Bin Your Bag Habit in Recycle Week
Recycling is one of the simplest ways to help protect our planet. We can all do this by recycling one more thing to help protect natural resources for future generations. If we all did a little bit more, we could help give items like plastic bottles and tin cans a new lease of life back into bottles and cans or even other products. But the first step is to pop it in a recycling bin.
How to Bin Your Bag Habit
Sort your waste and recycling as you go so when it comes to putting the recycling out for bin day, it won't seem like a chore.
This will also be useful for when you make visits to one of Birmingham's Household Recycling Centres (HRCs). By sorting your waste and recycling into categories such as, green waste, small electricals that are no longer fit for purpose, wood, clothes, etc., it will make the time spent at the HRCs much quicker.
Dowload the leaflets the below to help you recycle more of the right things in the right way:
What happens to my recycling?
The materials from your recycling bin (excluding paper and card from the paper pod) go to a Material Recovery Facility (MRF) to be sorted and separated so they can be sent to reprocessors to be turned into new products. The infographic shows Birmingham’s journey of recycling that is processed by Veolia.
What happens at a MRF?
Ever wondered how the recycling is sorted at a MRF after it leaves the kerbside and Household Recycling Centres? Here's a video to explain how the materials are separated before they move on to reprocessors to be turned into something new.
Here are some top tips to be a top recycler
Plan your meals
Make a list before you go to the supermarket to avoid food being wasted
Can the item be reused?
Jam jars can be reused as great storage solutions to help you keep organised
Have separate bins
It's easier to recycle as you go when you're separating it as you go
Don't forget the bathroom
Toilet roll tubes, shampoo bottles, deodorant cans can all be recycled. To help make things easier, why not hang a cotton tote bag on the back of the door
Clean as you go
It's easier to recycle if you're not having to do it all at once. Remove any food contaminants from things like milk bottles, cans, trays, etc. before recycling
Get everyone involved
Split the rooms between the people in the home so everyone is responsible for the recycling in their assigned room
Questions & answers
Recycling helps protects the environment by reducing the amount of raw material is used to make new products, saving natural resources. This in turn reduces air and water pollution.
Energy is also saved as less of it is used to make new products when materials are recycled.
By recycling you are also doing your bit to help reduce greenhouse gas emissions which will help combat climate change.
There are lots of ways to help the environment and it starts with changing our behaviour. Instead of throwing things away, ask if yourself if you could reuse things for other purposes, such as jam jars being used for storage, a vase, or even a snowglobe to gift to a loved one.

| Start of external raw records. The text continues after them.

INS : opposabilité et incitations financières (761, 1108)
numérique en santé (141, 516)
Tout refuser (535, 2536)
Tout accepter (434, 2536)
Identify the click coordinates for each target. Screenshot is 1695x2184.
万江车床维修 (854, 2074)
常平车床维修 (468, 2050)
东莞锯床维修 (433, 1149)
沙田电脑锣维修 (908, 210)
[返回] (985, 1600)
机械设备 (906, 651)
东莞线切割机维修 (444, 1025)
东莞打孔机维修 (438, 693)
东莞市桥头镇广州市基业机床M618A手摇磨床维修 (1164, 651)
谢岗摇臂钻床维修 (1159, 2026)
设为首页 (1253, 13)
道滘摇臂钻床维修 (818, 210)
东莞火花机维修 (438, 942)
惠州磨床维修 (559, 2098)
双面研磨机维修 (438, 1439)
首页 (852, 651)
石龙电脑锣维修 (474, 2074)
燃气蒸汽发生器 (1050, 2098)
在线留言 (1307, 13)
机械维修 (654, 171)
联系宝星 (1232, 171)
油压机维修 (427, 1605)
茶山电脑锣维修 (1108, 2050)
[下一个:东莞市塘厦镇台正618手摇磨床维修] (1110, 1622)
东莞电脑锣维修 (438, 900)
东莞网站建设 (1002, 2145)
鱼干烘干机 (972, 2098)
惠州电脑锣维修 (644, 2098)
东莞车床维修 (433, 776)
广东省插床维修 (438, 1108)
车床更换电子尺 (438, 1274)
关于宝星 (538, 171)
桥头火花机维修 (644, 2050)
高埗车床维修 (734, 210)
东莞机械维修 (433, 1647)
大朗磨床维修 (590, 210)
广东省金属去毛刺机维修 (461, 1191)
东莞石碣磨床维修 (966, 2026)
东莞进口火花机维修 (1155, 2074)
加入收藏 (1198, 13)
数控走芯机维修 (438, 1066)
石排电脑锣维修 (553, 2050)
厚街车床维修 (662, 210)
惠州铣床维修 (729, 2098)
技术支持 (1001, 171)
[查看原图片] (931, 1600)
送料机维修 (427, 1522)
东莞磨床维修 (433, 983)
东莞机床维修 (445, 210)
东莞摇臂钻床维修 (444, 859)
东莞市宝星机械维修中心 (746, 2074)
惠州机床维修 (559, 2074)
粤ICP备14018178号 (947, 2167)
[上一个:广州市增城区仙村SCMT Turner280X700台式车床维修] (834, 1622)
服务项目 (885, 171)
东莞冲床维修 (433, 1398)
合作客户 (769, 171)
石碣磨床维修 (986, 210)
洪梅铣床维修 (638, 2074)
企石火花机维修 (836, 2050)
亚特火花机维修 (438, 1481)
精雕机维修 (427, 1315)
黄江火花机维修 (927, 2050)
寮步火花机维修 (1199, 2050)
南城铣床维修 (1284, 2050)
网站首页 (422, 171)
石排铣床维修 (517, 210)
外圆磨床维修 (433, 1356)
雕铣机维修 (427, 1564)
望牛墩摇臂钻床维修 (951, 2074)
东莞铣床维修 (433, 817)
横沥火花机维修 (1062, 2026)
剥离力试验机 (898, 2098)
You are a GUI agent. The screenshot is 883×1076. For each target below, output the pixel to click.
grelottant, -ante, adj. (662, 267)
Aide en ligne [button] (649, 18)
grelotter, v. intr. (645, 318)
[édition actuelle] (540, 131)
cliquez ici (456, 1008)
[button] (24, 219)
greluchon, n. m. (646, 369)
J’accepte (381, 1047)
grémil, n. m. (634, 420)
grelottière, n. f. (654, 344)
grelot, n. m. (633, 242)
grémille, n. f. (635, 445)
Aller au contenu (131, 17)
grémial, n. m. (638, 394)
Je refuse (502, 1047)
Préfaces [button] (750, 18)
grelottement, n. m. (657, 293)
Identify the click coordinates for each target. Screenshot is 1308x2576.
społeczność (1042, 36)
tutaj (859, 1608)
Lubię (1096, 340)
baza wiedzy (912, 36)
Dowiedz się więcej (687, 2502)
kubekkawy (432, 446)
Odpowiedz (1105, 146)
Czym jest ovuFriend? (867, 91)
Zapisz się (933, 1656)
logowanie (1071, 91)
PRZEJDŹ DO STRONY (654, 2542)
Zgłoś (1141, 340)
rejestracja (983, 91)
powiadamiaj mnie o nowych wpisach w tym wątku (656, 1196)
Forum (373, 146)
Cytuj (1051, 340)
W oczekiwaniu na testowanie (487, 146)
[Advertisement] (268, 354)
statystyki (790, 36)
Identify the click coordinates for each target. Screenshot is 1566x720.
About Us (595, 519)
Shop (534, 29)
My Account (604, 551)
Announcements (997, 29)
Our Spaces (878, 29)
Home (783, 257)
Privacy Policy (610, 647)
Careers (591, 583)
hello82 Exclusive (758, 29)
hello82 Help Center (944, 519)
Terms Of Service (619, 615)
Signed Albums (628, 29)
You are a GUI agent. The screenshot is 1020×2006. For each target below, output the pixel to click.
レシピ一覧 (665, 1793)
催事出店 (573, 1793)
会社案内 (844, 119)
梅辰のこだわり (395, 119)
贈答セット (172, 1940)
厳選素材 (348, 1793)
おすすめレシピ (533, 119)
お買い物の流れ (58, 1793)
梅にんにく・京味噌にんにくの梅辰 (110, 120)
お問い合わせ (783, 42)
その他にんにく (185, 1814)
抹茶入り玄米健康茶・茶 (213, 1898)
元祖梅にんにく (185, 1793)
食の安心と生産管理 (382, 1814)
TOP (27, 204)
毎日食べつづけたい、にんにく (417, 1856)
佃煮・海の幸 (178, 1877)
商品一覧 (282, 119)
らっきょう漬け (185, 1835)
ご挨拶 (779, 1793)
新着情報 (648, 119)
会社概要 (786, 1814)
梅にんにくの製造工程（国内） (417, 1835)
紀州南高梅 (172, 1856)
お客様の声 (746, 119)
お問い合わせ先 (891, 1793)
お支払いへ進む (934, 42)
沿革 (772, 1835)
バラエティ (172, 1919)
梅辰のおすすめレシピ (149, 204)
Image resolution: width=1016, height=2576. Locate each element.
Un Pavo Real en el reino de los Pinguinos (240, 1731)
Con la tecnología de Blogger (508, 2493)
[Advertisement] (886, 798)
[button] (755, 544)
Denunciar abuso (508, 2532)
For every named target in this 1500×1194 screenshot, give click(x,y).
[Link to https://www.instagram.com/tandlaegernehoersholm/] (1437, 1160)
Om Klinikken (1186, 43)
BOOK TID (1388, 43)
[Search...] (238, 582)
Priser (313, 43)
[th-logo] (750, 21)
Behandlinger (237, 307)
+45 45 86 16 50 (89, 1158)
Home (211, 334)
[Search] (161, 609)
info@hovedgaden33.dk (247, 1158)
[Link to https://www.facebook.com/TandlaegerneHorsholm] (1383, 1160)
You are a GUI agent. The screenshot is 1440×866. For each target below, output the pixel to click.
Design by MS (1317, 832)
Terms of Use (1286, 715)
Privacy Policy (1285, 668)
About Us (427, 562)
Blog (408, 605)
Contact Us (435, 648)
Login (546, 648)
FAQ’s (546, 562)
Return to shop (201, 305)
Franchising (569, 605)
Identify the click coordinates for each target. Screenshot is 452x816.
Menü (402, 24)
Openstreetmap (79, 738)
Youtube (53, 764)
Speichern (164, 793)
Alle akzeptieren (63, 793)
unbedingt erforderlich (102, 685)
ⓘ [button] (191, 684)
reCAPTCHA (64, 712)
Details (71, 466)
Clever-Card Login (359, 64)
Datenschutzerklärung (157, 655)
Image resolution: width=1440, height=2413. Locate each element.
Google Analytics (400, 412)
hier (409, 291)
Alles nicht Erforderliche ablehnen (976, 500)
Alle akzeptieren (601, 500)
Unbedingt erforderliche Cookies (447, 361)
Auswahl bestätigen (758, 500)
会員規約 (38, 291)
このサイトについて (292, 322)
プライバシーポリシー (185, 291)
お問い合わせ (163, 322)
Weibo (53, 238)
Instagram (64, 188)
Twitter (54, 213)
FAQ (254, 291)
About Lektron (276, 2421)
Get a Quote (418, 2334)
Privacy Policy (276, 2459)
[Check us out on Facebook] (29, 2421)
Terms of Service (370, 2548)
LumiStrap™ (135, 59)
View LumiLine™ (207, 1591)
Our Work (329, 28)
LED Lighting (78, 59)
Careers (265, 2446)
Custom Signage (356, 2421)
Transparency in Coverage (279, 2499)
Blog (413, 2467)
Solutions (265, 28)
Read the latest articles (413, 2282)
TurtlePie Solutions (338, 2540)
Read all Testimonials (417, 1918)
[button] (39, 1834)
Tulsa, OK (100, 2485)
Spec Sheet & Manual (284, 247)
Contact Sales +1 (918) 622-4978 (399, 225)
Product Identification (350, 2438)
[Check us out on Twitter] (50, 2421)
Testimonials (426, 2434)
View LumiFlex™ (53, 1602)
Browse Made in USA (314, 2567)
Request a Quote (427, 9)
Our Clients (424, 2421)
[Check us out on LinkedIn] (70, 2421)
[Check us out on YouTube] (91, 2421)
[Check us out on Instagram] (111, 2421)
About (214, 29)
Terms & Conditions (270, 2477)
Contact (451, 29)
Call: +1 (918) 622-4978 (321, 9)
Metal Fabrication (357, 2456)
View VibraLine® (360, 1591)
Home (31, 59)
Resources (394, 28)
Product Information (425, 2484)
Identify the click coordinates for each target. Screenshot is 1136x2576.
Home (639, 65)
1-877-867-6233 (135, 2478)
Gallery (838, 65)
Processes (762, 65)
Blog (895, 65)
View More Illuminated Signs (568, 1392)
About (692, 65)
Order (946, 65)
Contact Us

You could also reduce your waste consumption by buying less - when doing a big food shop, make a list of the things you need and stick to the list when you go shopping. You could also help by buying loose fruit and veg to reduce the packaging on pre-packed goods.
The waste hierarchy has a preference when it comes to waste and recycling and preferred order is as follows:
Reduce your consumption where possible. For example, when you go to supermarkets, refrain from buying fruit and veg packaged in plastic wrapping/film that can't be recycled. Instead, opt for loose produce so there isn't any packaging to discard.
If you must purchase something new, take a look at preloved items first. There are lots of charity shops and reuse centres that also give back to great causes where things have been donated by people that no longer have a need for them but they are still in working order.
Recycling is the best way to dispose of waste where possible so that it can be processed to make something new if you aren't able to reuse it. An example of a milk bottle being reused can be found by clicking here.
If all the above have been exhausted and nothing is left but to dispose of the waste, it then goes on to be recovered through energy recovery along with other general household waste. This is where the waste is incinerated and goes through a process to then generate electricity to power homes in Birmingham. An example of how an energy recovery facility (ERF) works, click here to see a video animation of an ERF.
Batteries can be recycled at any of the five HRCs in Birmingham. They shouldn't be disposed of in bins at home as it can cause fires in the waste movement vehicles and transfer stations.
It's important to recycle batteries in the right way so that it doesn't cause a fire. This includes taking them out of appliances when you take them down to the recycling centres.